Writes content to a text file.
- Input: File path (string), content (string).
- Output: None.

Example Usage

Example Script: `example_script.py`

The following script demonstrates how to use the Mini NLP Toolkit to preprocess text files.

from toolkit import MiniNLPToolkit, TextUtils

toolkit = MiniNLPToolkit()
text_utils = TextUtils()

# Define input and output folders
input_folder = "data/sample_texts"
output_folder = "data/output"

# Specify the file to process
file_name = "sample1.txt"

# Process the file
toolkit.process_file(input_folder, output_folder, file_name)

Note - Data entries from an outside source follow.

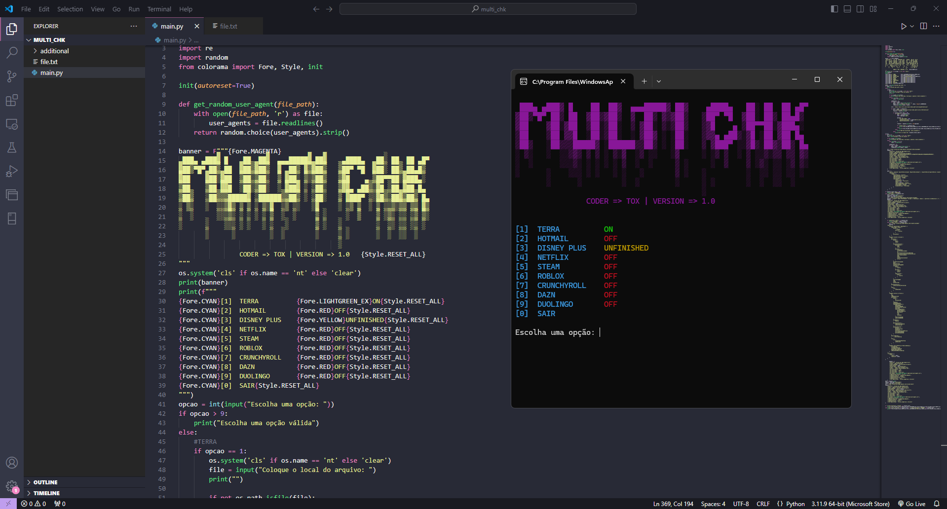Open the Accounts icon
947x509 pixels.
[x=12, y=463]
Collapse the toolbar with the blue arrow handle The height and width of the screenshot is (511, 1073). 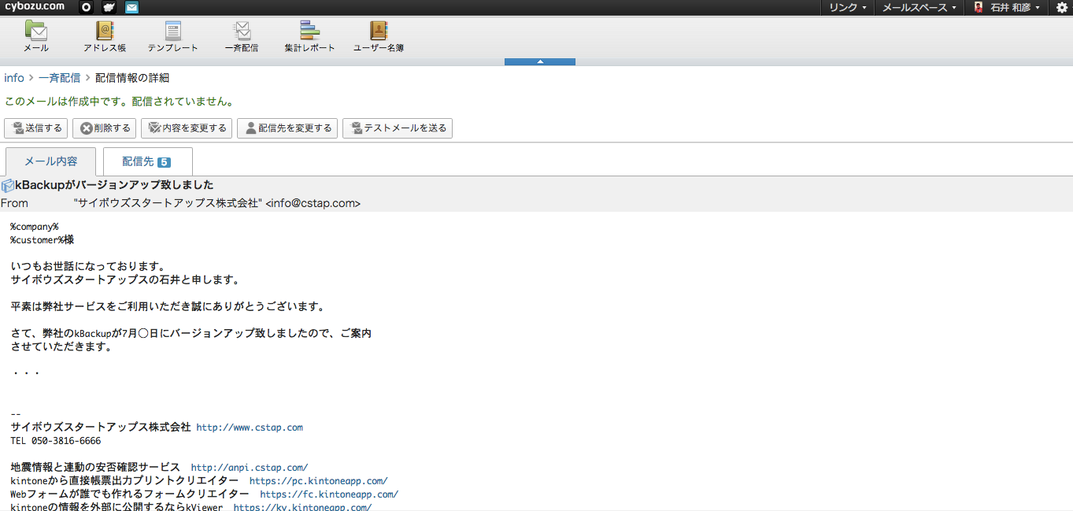click(x=539, y=61)
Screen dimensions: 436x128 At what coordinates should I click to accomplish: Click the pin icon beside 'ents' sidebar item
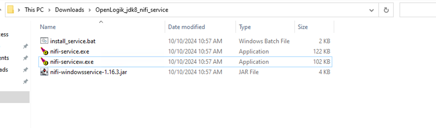coord(25,58)
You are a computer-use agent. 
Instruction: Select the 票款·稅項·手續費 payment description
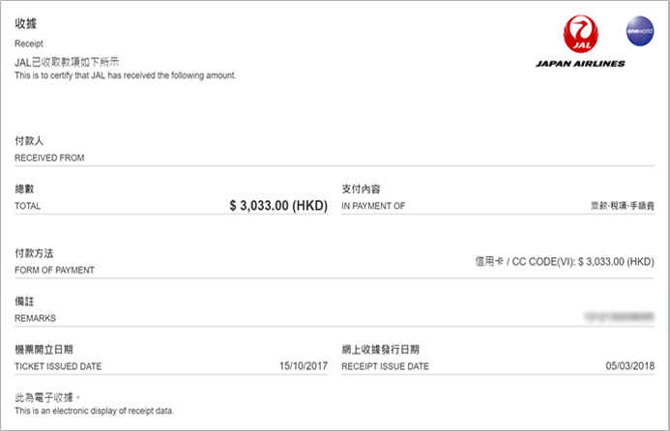[x=623, y=206]
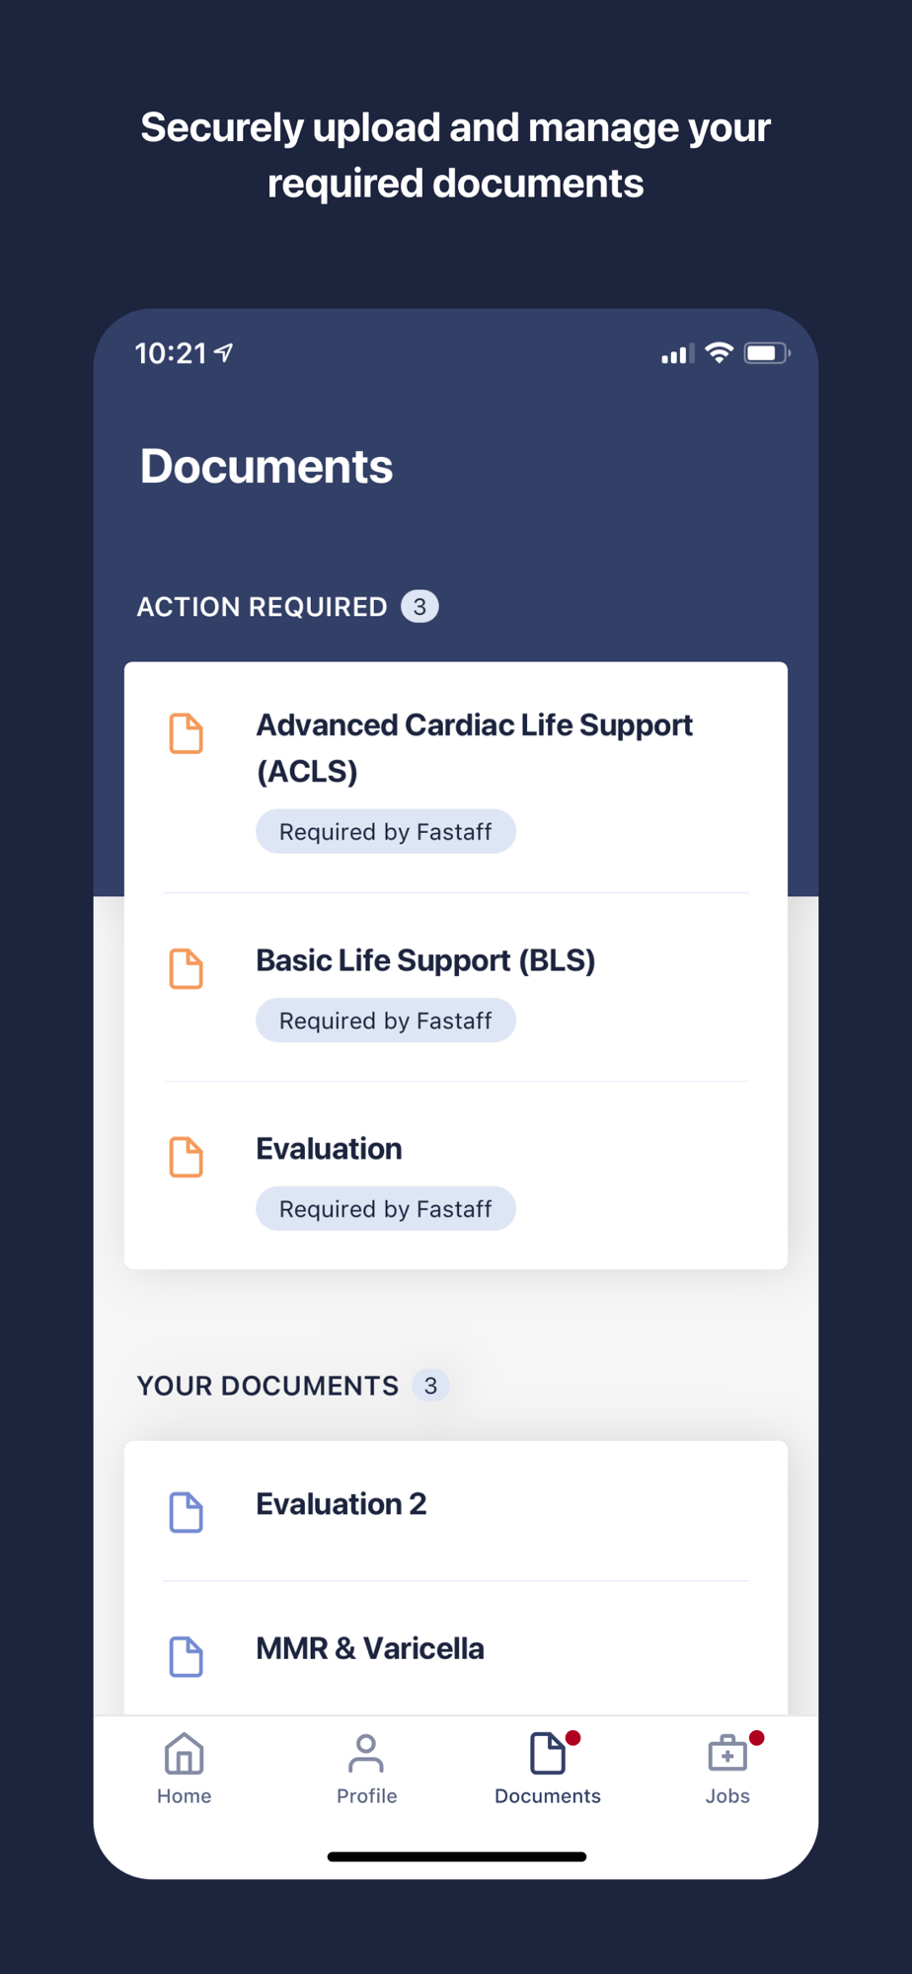This screenshot has width=912, height=1974.
Task: Select the Evaluation required document
Action: 329,1149
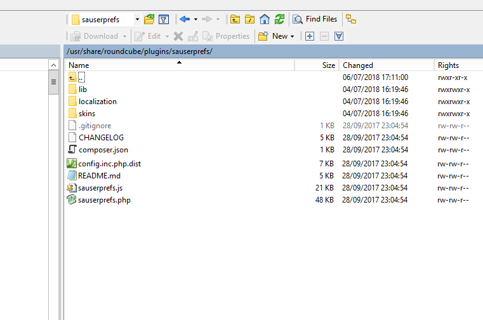Show the directory tree panel icon
Screen dimensions: 483x320
[351, 19]
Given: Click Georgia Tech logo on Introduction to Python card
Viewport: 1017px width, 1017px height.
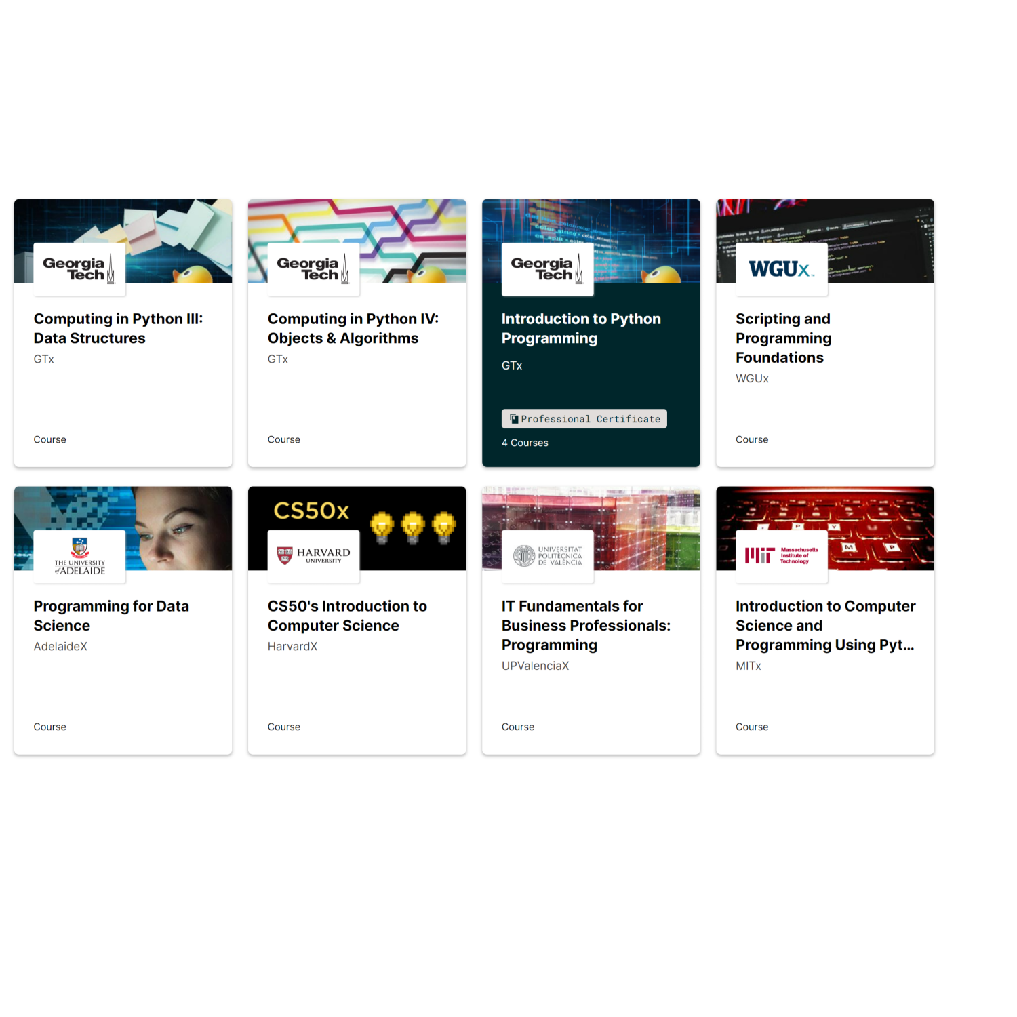Looking at the screenshot, I should [x=547, y=269].
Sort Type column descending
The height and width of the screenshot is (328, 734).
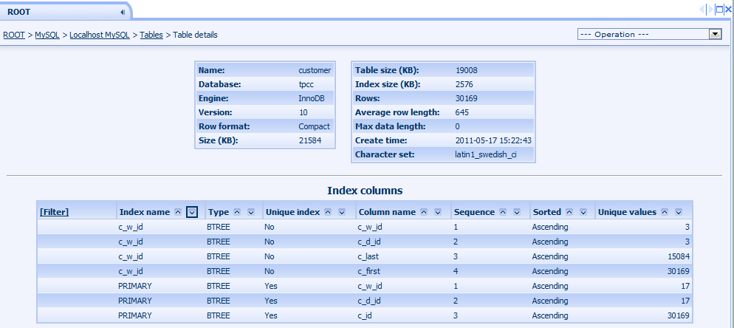tap(251, 212)
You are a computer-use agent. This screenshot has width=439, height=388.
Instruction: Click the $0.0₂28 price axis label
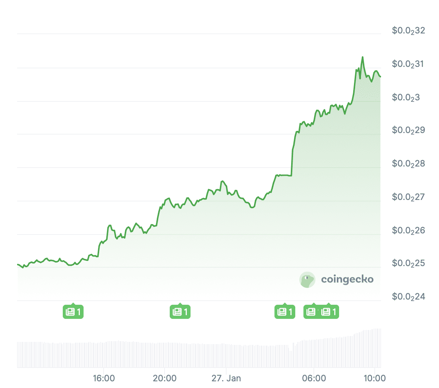point(408,164)
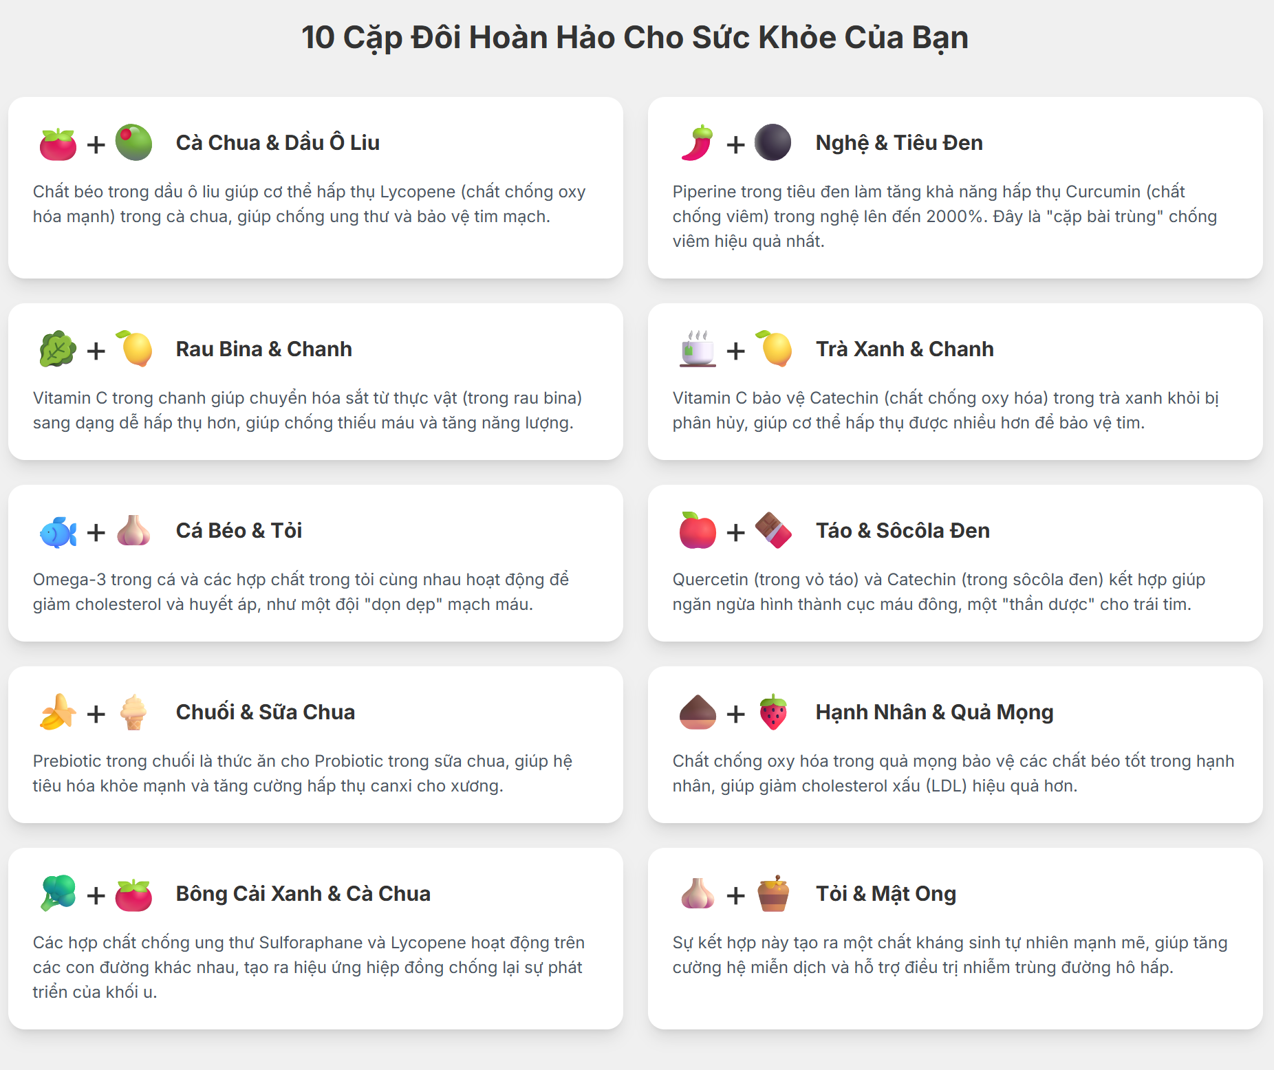Click the blue fish icon

pyautogui.click(x=58, y=531)
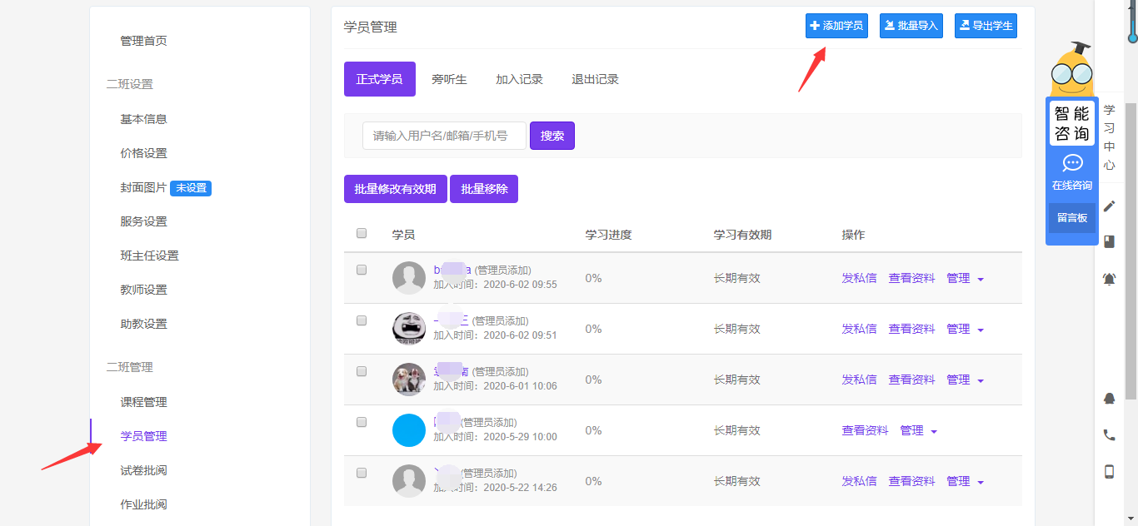Click the mobile phone icon in right sidebar

click(1109, 472)
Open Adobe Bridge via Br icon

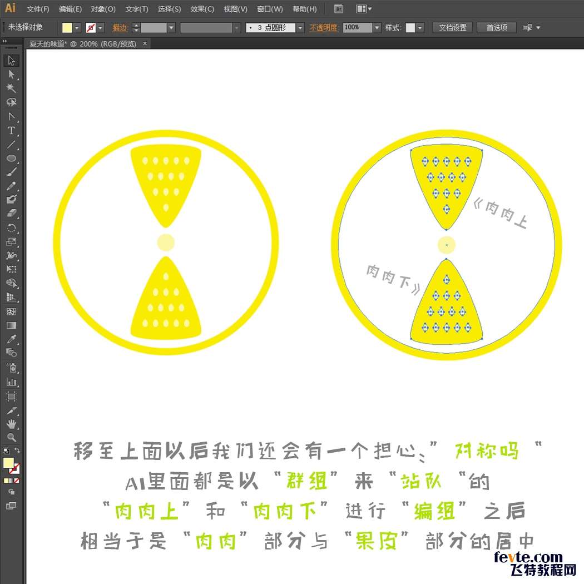click(339, 9)
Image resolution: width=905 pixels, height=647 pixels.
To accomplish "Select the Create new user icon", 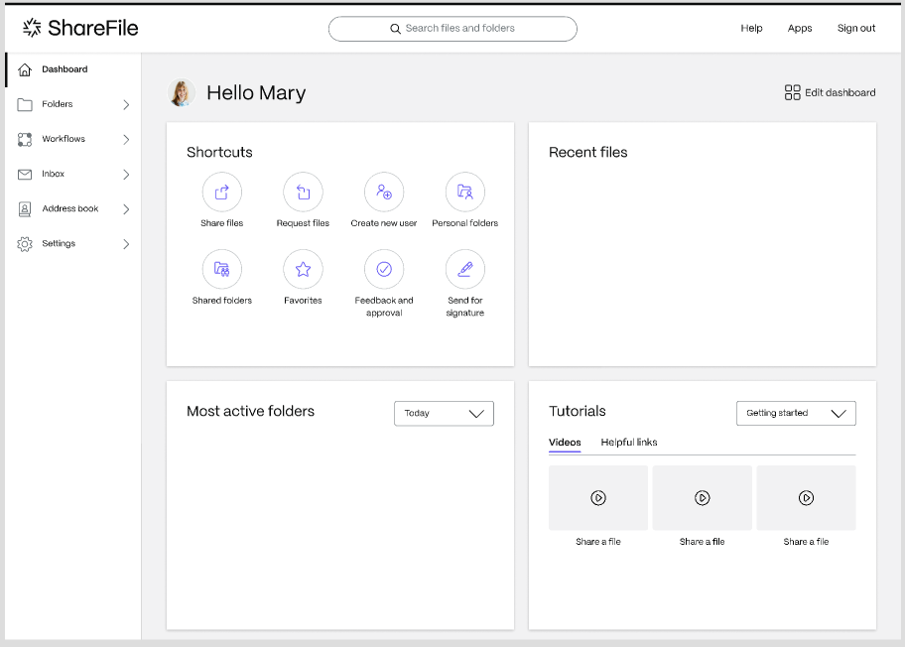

# Example usage of TextUtils
text = "I'm learning NLP. It's fun!"
contractions_dict = {"i'm": "I am", "it's": "it is"}
expanded_text = text_utils.expand_contractions(text, contractions_dict)
print("Expanded Text:", expanded_text)

cleaned_text = text_utils.clean_text(expanded_text)
print("Cleaned Text:", cleaned_text)

Sample Input: data/sample_texts/sample1.txt

This is a sample text file. It contains several sentences, words, and punctuation.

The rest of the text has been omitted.